| TO DO |
**1)** According to the forum excerpt on switch lookups, why are associative MAC caches typically limited to 4-8 sets?
**2)** Repeat the forum excerpt on switch lookups word for word, between "If you do things" and "end, door-stopper boxes.", inclusive.

— START OF QUOTED PASSAGE —

Obviously, there are many ways to do these things. But on a L2/l3 fully
integrated switch, one of the most direct and simplest ways of handling
these looks is to assign separate (internal) physical RAMs for each
lookup.

> Next, you push it out the right interface with the right mac.
> If you link aggregate, you need to update a counter. All of this is
> in the end node.
>
> And then you cache the result. IP address -> exit point and mac. With
> a hashing cache to a small bucket you should be able to get this to be
> reasonably fast.

If you do things Right(tm), you don't need caching and you don't get the
problems coming from caching: you simply build a system which is fast
enough to handle the maximum frame/packet rate. With a 24 x 1Gbps + 2 x
10Gbps system, that's just under 66M packets per second.

>>The CIDR lookup has around 55 bits, whereas the ARP was a straight 13bit
>>index.
>>
>>At Layer two, you have a (VID, MAC) table is around 75-80 bits wide
>>(12+48bit [VID,MAC] plus the data you need to store such as autolearning
>>status, aging info & destination, CPU copy/move, mirroring etc), and has
>>as many entries you want to throw at it. 8K-16K entries is the norm in
>>the low end, door-stopper boxes.
>
> The fast boxes, and a lot of consumer stuff as well, have associative
> mac caches. Enter mac, exit one short int you can plug in to port selection.

Of course. Typically 4-8 sets. More sets burn more power, and gets
unwieldy even inside an ASIC due to routing distances.

> All that other stuff goes in the cpu. Cpu has shadow table that tuns
> 3-5 orders of magnitude slower. Associative index is generated from the
> shadow.

Not necessarily. The CPU just needs to know how to search/insert for a
given (VID,MAC) tupple.

> Consumer boxes have around 400 entries in the associative index,
> large boxes have low tens of thousands.

No. The consumer boxes has MAC and ARP tables on the order of 4-8.000. I
believe the newer generations goes up to around 16K entries (still far
more than really needed in a consumer network).

> That is _one_ access to get
> exit port. To speed things up you normally do a cut-through lookup so
> the next hop is ready when the packet is in memory.
>
>>I've probably forgotten a couply of minor lookups.

— END OF QUOTED PASSAGE —
— START OF SOURCE DATA —

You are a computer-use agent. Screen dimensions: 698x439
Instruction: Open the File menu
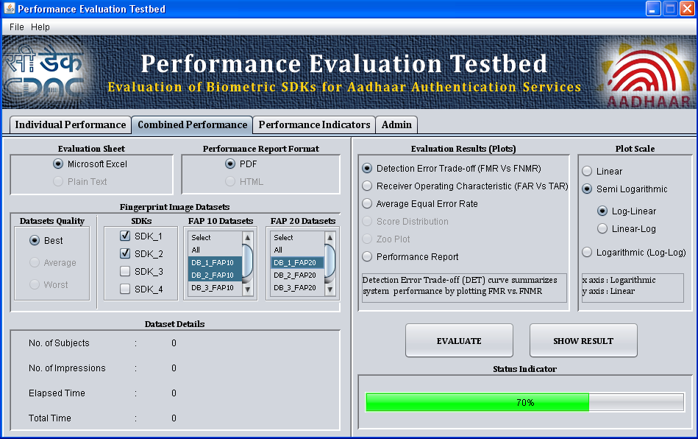(x=16, y=27)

— END OF SOURCE DATA —

| FINAL ANSWERS |
**1)** Adding sets burns more power, and even inside an ASIC the design becomes unwieldy because of routing distances.

**2)**
If you do things Right(tm), you don't need caching and you don't get the
problems coming from caching: you simply build a system which is fast
enough to handle the maximum frame/packet rate. With a 24 x 1Gbps + 2 x
10Gbps system, that's just under 66M packets per second.

>>The CIDR lookup has around 55 bits, whereas the ARP was a straight 13bit
>>index.
>>
>>At Layer two, you have a (VID, MAC) table is around 75-80 bits wide
>>(12+48bit [VID,MAC] plus the data you need to store such as autolearning
>>status, aging info & destination, CPU copy/move, mirroring etc), and has
>>as many entries you want to throw at it. 8K-16K entries is the norm in
>>the low end, door-stopper boxes.